Luego de un exhaustivo análisis de los daños sufridos por la nave, que
quedaron al descubierto después de su reflotamiento, fue declarada “pérdida
total constructiva” por la compañía aseguradora.
La Dirección General del Territorio Marítimo y Marina Mercante, sobre
de la base de los informes de inspección realizados por la Comisión Local de
Inspección de Naves, como del informe del Servicio de Preservación del Medio
Ambiente Acuático y Combate a la Contaminación, resolvió otorgar el permiso
excepcional de hundimiento de este resto náufrago, en sector oceánico, a 2.700
metros de profundidad, al Noroeste de Puerto Natales y a más de 70 km de la
Isla Diego de Almagro.
Los daños en el casco de la citada nave siniestrada, no permitían su
traslado seguro hacia un puerto de desguace por el peligro que significaba su
remolque.

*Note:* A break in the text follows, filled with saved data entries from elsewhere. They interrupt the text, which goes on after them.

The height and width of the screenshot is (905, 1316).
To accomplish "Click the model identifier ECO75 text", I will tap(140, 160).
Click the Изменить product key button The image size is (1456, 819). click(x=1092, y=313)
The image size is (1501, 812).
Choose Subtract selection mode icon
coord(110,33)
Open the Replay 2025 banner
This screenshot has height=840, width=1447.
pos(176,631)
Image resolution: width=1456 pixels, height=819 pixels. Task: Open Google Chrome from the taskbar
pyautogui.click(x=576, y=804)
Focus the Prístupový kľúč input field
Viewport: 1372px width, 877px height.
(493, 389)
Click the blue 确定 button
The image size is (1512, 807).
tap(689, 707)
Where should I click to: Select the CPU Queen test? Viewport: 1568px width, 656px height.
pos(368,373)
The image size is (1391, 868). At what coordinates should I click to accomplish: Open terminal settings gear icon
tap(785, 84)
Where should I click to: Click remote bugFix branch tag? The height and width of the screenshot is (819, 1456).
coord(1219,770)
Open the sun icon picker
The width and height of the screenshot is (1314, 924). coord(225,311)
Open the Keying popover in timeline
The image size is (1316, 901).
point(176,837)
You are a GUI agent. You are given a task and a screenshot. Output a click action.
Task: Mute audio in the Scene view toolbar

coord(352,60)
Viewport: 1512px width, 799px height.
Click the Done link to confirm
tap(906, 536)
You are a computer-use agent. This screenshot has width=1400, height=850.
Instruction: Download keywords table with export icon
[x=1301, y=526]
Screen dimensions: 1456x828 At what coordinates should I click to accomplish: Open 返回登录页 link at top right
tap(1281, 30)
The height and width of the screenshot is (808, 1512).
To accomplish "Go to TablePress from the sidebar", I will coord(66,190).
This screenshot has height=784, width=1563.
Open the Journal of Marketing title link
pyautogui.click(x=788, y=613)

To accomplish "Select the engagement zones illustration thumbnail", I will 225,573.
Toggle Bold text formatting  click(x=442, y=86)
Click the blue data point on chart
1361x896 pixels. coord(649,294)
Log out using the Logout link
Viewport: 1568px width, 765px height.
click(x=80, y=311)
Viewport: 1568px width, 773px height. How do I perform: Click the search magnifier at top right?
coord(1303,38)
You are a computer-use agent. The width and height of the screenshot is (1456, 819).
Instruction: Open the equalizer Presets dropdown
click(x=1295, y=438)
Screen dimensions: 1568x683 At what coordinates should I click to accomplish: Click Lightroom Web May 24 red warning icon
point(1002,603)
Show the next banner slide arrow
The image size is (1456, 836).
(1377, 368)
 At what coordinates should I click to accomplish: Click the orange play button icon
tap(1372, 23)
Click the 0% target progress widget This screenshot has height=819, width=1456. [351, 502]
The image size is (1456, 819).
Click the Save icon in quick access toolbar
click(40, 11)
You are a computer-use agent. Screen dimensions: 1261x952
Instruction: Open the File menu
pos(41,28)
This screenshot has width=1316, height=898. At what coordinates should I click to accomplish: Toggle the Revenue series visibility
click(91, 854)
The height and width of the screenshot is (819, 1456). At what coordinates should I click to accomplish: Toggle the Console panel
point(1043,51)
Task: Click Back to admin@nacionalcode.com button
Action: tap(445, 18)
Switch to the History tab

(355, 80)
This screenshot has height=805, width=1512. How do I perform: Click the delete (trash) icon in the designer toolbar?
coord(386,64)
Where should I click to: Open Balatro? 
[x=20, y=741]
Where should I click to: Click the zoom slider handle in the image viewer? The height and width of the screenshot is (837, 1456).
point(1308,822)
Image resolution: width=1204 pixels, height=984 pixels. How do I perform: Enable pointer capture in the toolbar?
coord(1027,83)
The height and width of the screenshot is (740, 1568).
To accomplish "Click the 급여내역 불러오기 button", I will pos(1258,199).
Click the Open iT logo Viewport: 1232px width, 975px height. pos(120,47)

Por otro lado, se descartó la opción de desmantelar la estructura del
mencionado transbordador en el Canal Kirke debido al serio impacto ambiental
que generaría la intervención por un largo período de tiempo, en un lugar de
geografía y condiciones meteorológicas extremas.
La supervisión de la Autoridad Marítima contempló el cumplimiento
previo de estrictas medidas de seguridad y protección del medio ambiente
acuático, esenciales para el logro de esta operación marítima, la que se
realizó sin contratiempos y de acuerdo a lo planificado.